### REQUIRED ACTIONS
• a. Summarize the article on USF's COVID-19 public health messaging research in two sentences.
• b. From the article on USF's COVID-19 public health messaging research, list every person who is quoted, along with the title the article gives each one.
• c. Proceed with the article on USF's COVID-19 public health messaging research, picking up after its final sentence.

### DOCUMENT SEGMENT
An interdisciplinary team of researchers at the University of South Florida has pooled its expertise and resources in order to help influence the effectiveness of public health messaging related to COVID-19.
Researchers are collaborating with public health agencies and businesses to combine neuromarketing and biometric tools from the Muma College of Business Center for Marketing and Sales Innovation neuromarketing lab with expertise in social marketing and health communications from the College of Public Health and Zimmerman School of Advertising. Funded by a $25,000 USF COVID-19 Rapid Response grant, the neuro-social marketing research team is analyzing local print ads, television commercials and other marketing materials published online. The goal is to improve the effectiveness of messages crafted to motivate patients to resume routine appointments and seek emergency care during the pandemic. The research entails combining eye tracking, facial expression analysis and survey data to provide new insights on how people react to public health messages.
“This research is both impactful and groundbreaking,” said Rob Hammond, instructor and director of the Center for Marketing and Sales Innovation. “By adding objective biometric data to opinion surveys, we can improve message assessments based on opinion surveys to produce more effective public health messages that can in turn save lives.”
“It is important, especially for populations with pre-existing medical conditions, to return for routine health care services to maintain their health, yet, there is fear about doing so,” said principal investigator Kim Walker, associate professor of mass communications. “We have learned that people do not always report their feelings accurately on pen and paper and incorporating a neuromarketing approach can validate subjective measures to inform emotive health care advertising.”
Baycare Health System has been a key partner, providing unaired video and print materials, as well as inviting some of its patient populations to participate in the study.
“BayCare is excited to collaborate with USF to help understand the effectiveness of public health messaging in the midst of a pandemic,” said Ed Rafalski, senior vice president and chief strategy and marketing officer for BayCare. “Through this research collaboration, our goal is to get better insight into consumers in the Tampa Bay area and how the ongoing pandemic affects their overall health care decisions.”
This project is one of several important public health research collaborations. Earlier this year, the team was awarded a three-year cooperative agreement with the U.S. Department of Health and Human Services Office of Minority Health to address the impact of COVID-19 among racial and ethnic populations. Through the National COVID-19 Resiliency Network, USF faculty and students are working with the Morehouse School of Medicine and organizations across the nation to develop and test culturally and linguistically appropriate information on resources for COVID-19 testing, health care, social services and vaccines.

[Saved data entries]
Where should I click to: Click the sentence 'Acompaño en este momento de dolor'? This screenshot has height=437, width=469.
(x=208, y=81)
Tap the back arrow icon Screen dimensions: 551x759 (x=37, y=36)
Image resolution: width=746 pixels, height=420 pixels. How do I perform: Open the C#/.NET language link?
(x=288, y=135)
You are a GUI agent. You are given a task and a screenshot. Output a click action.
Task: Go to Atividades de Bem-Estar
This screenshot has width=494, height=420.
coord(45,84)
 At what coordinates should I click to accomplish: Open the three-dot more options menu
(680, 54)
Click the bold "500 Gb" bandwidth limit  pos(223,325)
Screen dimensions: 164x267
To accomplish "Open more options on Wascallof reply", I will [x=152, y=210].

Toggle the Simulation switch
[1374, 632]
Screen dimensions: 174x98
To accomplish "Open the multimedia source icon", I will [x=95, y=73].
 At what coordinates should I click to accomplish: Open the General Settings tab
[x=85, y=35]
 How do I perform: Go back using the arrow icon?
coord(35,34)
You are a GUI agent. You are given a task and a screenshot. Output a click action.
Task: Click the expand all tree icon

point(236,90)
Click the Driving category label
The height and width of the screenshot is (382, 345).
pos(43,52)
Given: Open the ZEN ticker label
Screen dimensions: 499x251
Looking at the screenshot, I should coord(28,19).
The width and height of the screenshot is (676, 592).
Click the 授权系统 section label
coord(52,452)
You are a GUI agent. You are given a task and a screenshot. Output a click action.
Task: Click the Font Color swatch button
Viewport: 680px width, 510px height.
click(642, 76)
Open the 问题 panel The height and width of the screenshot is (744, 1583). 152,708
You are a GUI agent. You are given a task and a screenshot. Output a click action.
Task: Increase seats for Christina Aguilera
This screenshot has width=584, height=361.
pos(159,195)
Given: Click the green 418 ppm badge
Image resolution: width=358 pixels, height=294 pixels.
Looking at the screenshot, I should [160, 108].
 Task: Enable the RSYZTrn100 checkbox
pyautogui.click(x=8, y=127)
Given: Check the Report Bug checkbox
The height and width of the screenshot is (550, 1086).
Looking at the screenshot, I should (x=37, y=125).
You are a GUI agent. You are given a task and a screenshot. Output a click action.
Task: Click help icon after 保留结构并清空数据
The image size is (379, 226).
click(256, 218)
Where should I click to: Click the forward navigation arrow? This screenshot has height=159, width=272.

### REPLIES
• a. University of South Florida researchers, funded by a $25,000 USF COVID-19 Rapid Response grant, are combining neuromarketing and biometric tools with expertise in social marketing and health communications to analyze local print ads, television commercials and online marketing materials. By pairing eye tracking and facial expression analysis with survey data, they aim to make messages that urge patients to resume routine appointments and seek emergency care during the pandemic more effective, with BayCare Health System as a key partner.

• b.
- Rob Hammond, instructor and director of the Center for Marketing and Sales Innovation
- Kim Walker, principal investigator and associate professor of mass communications
- Ed Rafalski, senior vice president and chief strategy and marketing officer for BayCare

• c.
“Our COVID communications begin with community input, which will make them more authentic and tailored than if we start with generic materials,” said principal investigator Claudia Parvanta, professor of social marketing and director of the Florida Prevention Research Center. “The ability to then use distance-based neuromarketing tools to see if the intended audiences respond as we hope is completely new in the social marketing and health communications field.”
The first organization to recognize the potential of USF’s neuro-social marketing research team was the Florida Department of Health Bureau of Tobacco Free Florida. It awarded the group $250,000 in early March 2020 to create a protocol for testing anti-smoking advertisements. The researchers studied how participants reacted to tobacco public service announcements and the association of these responses to intentions to quit smoking, desire to share particular videos on social media or visit the Tobacco Free Florida website to assess smoking cessation resources.
The researchers had originally planned to conduct the study in the Center for Marketing and Sales Innovation lab, which in addition to eye tracking and facial expression analysis, offers electroencephalograms (EEGs), used to study brain activity, and sensors that measure galvanic skin response, which reflects the intensity of emotion. But like many aspects of research, the COVID-19 pandemic forced the USF team to pivot its approach to evaluating the impact of these public health messages. They expedited the project by working with the lab’s technology partner, iMotions, to develop computer software that allowed researchers to continue the study remotely, using participants’ web cameras. While inconsistent lighting and positioning added complications, researchers say the process better predicted how individuals were impacted by the public service announcements rather than relying strictly on opinion scores. The team is now working to publish its findings in academic journals.
In addition to health-based projects, the Center for Marketing and Sales Innovation has partnerships with several businesses and organizations. It signed its first corporate research agreement in 2019 with Revenue Management Solutions, an international company that provides data-driven solutions and services to the restaurant industry, such as providing recommendations on menu design and navigation. The center has also conducted research that gauged public perception of political figures, such as candidate performance during the February 2020 Democratic Presidential Debate.